His strategy also befuddled several battle-scarred GOP advisers in California. “How many times do you get to formally announce that you’re running in one campaign?” tweeted GOP strategist Matt Shupe.
Still, recall backers celebrated the day's events for pumping up interest in a state where politics is often mixed with show business. “They are fostering a much needed policy debate on the future of California," said Tom Del Beccaro, chair of RescueCalifornia.org, the group backing the recall, and the former chair of the California Republican Party.
Hours earlier, before dawn in California, Jenner snared early East Coast interest with a 3-minute launch video that introduced herself as a “compassionate disruptor” in California politics. The soft-focus spot showed Jenner overlooking the state from a mountain top, relives some of her biggest newsmaking moments from the 1976 Olympics — and portrayed her as a doer.
“The only thing Gavin Newsom will disrupt is our economy and the livelihoods of innocent Californians," she offered in a message on her website. Jenner added an issues page Tuesday that sounded Republican notes, from vowing to veto any tax increase to eliminating regulations. She said she would reopen schools and businesses and blamed Gov. Gavin Newsom for putting "his special interest relationships and campaign cash above our children," an apparent reference to teachers unions.
Across town from Cox's press conference, Newsom scheduled a decidedly more sober event Tuesday — a press conference in which he accepted the endorsement of the California Professional Firefighters. Newsom repeatedly refused to directly respond to the day's Republican developments, saying he was focused on vaccine distribution in California.

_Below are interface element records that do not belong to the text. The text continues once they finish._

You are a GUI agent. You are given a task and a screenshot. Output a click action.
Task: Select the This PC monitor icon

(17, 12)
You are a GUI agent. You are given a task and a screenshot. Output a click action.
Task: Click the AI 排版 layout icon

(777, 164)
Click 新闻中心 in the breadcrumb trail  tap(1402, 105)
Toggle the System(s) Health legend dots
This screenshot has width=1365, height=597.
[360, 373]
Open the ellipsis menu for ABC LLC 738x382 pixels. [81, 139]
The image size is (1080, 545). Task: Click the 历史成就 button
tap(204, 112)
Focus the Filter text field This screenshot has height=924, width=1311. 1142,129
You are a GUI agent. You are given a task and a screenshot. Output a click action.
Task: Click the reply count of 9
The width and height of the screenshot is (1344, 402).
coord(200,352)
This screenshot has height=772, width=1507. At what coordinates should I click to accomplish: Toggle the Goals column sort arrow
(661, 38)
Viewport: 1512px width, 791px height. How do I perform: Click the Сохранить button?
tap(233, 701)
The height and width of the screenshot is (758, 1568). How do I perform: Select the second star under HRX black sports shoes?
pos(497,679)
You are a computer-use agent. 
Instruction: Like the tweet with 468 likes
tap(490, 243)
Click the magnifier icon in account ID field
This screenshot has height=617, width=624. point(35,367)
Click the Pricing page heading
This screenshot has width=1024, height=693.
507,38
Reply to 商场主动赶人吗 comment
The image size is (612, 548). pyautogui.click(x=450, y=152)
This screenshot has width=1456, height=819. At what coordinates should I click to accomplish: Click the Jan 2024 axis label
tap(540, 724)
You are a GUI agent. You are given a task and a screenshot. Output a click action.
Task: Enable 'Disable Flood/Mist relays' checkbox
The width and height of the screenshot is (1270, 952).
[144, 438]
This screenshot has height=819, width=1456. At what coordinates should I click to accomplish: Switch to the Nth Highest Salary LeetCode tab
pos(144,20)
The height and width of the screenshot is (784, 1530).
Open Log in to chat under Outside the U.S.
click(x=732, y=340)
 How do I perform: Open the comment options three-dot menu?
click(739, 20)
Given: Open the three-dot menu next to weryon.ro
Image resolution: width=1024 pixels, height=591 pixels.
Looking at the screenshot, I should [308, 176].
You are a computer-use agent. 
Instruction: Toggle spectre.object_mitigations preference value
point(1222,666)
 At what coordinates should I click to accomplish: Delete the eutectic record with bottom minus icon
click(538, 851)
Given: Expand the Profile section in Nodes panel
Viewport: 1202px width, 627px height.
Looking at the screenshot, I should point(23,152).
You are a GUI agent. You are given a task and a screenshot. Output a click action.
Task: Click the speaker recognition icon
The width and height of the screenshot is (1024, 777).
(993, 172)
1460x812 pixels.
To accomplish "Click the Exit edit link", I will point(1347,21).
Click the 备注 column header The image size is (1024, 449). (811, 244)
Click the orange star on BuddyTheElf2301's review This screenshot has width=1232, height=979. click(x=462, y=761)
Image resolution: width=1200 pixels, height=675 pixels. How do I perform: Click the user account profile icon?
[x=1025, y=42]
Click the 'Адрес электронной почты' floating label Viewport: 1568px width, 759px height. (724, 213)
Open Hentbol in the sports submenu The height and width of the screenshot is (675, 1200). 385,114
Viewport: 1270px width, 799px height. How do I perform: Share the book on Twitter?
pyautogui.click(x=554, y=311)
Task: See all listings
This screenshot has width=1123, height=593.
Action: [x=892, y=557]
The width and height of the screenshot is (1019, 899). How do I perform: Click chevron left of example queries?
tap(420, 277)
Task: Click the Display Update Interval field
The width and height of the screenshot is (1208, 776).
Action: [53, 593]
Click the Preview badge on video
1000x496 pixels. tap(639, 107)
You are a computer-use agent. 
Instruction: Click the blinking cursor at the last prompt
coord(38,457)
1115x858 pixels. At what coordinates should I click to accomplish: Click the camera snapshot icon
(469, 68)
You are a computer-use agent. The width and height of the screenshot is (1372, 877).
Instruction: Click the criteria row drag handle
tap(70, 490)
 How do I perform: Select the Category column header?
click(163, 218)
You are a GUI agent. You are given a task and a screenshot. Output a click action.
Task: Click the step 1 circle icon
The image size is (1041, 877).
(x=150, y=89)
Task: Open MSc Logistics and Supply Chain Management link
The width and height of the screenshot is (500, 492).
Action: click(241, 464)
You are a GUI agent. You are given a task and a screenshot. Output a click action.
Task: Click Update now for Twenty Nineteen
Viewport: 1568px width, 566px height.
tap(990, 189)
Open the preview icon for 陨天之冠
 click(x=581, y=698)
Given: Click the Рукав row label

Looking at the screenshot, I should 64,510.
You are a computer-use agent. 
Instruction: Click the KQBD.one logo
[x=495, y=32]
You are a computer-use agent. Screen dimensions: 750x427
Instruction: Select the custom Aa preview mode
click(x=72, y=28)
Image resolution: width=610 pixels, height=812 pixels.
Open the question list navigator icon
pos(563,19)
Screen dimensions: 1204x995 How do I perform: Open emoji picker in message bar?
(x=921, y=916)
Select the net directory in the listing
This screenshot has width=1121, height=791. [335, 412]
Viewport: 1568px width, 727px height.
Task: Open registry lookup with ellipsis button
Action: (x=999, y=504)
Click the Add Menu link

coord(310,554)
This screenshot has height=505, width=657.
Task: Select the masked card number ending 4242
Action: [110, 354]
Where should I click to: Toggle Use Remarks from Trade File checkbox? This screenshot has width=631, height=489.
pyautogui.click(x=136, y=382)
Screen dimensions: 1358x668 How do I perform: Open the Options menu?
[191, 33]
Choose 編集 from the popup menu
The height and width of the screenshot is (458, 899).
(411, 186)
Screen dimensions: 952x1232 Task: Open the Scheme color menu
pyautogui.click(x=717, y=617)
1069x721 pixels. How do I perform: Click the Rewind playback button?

“Now is not the time to waste hundreds of millions of dollars on a recall effort that is nothing more than a partisan power grab," he said.
Administering the recall could cost elections officials a cumulative $400 million if pandemic restrictions persist, Sutter County Registrar Donna Johnston told the Legislature on Tuesday. California has already extended a requirement that all active voters be mailed ballots, which adds postage costs, and coronavirus-related mandates like personal protective equipment and large spaces could push the price up more.
“It’s going to be up to each county board of supervisors to decide how to fund this election. Some hard decisions may have to be made,” Johnston said, noting the Legislature could “help to relieve the cost to our counties.” California could also potentially use federal funds to defray the cost, according to the Legislative Analyst’s Office.
The Secretary of State’s office declined to provide a cost estimate because the recall has not formally been certified yet. But Newsom and other Democrats have assailed the hit to taxpayers as they seek to portray the recall as a costly distraction.
There will be no respite Wednesday. Jenner is scheduled to sit down with Fox News host Sean Hannity Wednesday in Malibu with supporters expected in the audience — but only Hannity will ask the questions, a Fox News spokesperson said Monday night.
Jeremy B. White contributed to this report.